Posted by peskypippi | Posted in Childrearing, Children, Connections, Cookies, Humor, Life Lessons, Mothering, Mothers and Sons, Parenting | Posted on 21-05-2012
Tags: empathy, fiber, humor, life lessons, mother, mothering, oat bran, poop, understanding
Yes, Virigina, there is such thing as too much oat bran.
Here’s a little story about how I nearly changed my name from Pesky Pippi to Poopy Pippi. If you can’t handle poop talk, better not read on.
It all started out with an innocent batch of cookies. I made Oatmeal-Coconut Chocolate Chip Cookies. And I swapped out all of the flour with oat bran.
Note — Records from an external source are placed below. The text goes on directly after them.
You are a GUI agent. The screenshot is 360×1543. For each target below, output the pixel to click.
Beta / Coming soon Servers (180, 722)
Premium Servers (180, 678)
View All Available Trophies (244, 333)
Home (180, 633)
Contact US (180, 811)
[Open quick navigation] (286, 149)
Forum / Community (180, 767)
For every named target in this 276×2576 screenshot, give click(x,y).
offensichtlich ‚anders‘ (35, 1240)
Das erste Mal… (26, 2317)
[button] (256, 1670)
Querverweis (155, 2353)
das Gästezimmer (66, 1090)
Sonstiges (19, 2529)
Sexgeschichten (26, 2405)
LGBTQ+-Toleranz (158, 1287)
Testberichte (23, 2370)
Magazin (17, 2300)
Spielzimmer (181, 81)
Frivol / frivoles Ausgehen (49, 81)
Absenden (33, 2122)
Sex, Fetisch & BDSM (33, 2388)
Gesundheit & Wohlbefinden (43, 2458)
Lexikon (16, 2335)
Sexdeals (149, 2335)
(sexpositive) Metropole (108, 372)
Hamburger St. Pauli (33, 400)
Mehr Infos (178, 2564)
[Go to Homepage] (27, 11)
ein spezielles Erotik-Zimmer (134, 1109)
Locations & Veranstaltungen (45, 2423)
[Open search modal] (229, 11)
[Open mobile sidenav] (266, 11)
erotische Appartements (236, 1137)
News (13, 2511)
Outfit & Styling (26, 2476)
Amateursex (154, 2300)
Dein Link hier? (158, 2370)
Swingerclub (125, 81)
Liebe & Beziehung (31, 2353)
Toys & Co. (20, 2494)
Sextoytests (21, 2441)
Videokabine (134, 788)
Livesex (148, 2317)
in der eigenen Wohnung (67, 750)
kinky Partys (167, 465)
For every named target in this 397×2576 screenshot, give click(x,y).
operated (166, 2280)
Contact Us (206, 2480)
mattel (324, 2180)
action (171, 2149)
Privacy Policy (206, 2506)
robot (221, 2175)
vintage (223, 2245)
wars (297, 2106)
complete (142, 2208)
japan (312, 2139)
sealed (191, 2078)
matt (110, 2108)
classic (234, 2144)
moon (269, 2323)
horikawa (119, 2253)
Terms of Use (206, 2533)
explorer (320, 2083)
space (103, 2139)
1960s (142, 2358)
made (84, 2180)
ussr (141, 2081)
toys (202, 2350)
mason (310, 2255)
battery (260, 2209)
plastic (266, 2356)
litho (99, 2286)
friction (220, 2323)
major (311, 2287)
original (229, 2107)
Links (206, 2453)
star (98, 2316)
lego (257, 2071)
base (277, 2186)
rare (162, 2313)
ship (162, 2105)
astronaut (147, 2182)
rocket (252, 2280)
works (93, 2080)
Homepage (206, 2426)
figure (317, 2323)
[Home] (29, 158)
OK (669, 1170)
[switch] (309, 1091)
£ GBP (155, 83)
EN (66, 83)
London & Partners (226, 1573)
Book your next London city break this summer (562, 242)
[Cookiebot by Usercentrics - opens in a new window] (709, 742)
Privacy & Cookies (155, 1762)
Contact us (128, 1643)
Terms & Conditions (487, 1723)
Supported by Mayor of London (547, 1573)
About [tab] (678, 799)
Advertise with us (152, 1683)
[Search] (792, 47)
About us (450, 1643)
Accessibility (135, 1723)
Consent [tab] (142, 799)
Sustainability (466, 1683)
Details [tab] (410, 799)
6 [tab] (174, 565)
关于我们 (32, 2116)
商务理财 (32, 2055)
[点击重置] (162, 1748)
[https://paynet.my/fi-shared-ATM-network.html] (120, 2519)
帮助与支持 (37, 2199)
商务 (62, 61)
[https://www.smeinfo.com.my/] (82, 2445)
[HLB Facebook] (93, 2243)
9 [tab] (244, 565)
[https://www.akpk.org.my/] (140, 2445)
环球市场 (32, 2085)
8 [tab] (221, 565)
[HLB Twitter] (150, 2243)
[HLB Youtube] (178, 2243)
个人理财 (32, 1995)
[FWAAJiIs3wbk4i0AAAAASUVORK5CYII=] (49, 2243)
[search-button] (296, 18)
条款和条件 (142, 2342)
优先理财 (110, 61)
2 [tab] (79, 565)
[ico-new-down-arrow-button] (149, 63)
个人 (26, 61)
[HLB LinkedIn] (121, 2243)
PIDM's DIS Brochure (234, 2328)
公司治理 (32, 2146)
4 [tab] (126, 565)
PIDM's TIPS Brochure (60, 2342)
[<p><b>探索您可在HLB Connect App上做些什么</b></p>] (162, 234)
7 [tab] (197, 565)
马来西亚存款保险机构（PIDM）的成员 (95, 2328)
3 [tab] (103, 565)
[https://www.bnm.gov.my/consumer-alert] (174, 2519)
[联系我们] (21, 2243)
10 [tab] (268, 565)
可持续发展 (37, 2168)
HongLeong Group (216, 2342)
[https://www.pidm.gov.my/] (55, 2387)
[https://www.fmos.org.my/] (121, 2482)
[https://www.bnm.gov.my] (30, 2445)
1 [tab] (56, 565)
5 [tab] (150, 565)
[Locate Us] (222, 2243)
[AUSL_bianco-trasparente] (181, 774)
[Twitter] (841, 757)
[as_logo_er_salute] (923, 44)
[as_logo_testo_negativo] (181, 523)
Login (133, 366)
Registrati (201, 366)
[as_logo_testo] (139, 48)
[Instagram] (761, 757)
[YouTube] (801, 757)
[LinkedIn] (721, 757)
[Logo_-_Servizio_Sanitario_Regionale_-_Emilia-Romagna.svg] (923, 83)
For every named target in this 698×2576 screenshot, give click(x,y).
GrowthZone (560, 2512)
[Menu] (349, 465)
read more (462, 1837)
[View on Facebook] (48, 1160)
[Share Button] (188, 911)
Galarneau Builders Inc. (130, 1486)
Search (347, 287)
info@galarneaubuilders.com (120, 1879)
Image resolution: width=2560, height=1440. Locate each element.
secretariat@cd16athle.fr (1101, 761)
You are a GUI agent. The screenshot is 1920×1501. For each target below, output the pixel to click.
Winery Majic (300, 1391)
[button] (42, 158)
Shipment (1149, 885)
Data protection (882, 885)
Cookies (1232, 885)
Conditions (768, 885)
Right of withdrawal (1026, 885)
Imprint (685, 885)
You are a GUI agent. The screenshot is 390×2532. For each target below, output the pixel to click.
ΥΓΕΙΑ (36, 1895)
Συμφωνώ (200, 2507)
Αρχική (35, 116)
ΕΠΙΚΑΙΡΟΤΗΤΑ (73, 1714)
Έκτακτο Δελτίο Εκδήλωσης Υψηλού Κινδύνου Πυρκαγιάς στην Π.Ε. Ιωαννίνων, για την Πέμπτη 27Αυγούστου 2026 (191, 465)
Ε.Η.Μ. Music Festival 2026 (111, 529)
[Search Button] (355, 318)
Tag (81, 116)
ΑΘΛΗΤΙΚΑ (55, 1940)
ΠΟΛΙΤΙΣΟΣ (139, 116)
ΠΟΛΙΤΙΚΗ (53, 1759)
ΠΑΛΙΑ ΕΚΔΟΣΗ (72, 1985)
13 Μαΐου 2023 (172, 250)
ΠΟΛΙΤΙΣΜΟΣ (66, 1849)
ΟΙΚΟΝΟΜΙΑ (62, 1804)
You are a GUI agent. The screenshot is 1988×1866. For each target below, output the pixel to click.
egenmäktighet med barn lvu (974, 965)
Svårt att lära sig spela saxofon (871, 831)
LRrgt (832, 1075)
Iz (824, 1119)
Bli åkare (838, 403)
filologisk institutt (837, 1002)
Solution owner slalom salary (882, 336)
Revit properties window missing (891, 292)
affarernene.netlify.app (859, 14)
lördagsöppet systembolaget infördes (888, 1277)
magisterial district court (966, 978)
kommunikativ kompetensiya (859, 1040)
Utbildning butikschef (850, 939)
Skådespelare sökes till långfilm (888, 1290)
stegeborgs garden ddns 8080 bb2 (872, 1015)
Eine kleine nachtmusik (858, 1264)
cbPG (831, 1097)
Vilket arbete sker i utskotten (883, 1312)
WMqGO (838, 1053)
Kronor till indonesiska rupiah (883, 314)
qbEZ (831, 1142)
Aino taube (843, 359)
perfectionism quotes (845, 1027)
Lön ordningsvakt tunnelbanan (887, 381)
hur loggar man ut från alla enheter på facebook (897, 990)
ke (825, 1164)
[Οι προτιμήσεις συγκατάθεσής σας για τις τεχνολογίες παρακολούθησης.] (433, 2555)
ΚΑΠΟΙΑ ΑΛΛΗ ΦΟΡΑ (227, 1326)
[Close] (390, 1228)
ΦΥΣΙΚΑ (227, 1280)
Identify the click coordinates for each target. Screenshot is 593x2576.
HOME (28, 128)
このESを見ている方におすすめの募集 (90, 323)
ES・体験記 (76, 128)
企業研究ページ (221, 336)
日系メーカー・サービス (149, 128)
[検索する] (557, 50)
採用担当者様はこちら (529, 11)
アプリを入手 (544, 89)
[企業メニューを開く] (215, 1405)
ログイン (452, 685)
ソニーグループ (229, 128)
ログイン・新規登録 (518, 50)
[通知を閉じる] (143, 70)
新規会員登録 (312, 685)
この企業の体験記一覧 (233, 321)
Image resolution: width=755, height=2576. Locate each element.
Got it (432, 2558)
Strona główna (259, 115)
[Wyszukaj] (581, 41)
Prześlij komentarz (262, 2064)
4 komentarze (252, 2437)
Note: Raw coconut and oat bran both are packed with fiber and increase metabolism. A powerful combination.
It was a gorgeous batch of cookies. Chewy. Tasty. Hot out of the oven.
four. I ate seven. OK, I ate nine.
Then it was time to take my daughter to soccer practice. While she practiced, my seven-year-old son and I played on the play structure at the park. Everything was going just swimmingly. We were climbing, jumping, swinging. Just another day at the park.
Then it hit. The oat bran fiber bomb was about to explode.
You know that feeling when you have to poop and there is no toilet nearby? Yeah that. And you start to sweat. And clench. And take baby steps. Fast baby steps to the car.
You call to your son with panic in your voice, “Honey. We have to go NOW. Mommy has to go poop. And it’s an emergency.”
He says, “I know that feeling.” Yeah, he knows. And you know he knows.
You share a brief moment of understanding. I mean, haven’t we all been there?
By this time, you’re halfway to the car and you think you just can’t make it. Things are percolating.
And you are regretting the multitude of cookies you shoveled into your mouth, one hour before.
But your young son takes your hand and you hold it. And you know you HAVE to hold it in to show that you can do it.
You continue to sweat. You swear you’ll never eat another cookie in your life.
You make it to your car and drive frantically. Squeezing your buns all the way to the nearest grocery store, which is 4 minutes away if you make all the green lights. The grocery store becomes a beacon of light, welcoming you. Because you know from experience that the restrooms are clean and at the front of the store.
And you get there and the women’s restroom door is open because a guy is in there cleaning it. “Sorry, Ma’am, this restroom is closed.”
You give him the most helpless look. You feel like the one in Bridesmaids, the one who takes a dump in the sink.
So you stand there. Squeezing. Praying. One minute later he leaves and says, “It’s all yours.” And you want to high-five him, but you’re worried that too much movement will jiggle something loose.
Whew. You make it. And you breath a sigh of relief.
Your son peeks in, curious and eager, “Is everything OK Mom?”
“Yes, everything is OK,” you smile. A big, toothy smile, “Even Mommies nearly poop their pants.”
And he smiles. And understands.
Who knew that a poop emergency could be a life lesson in empathy?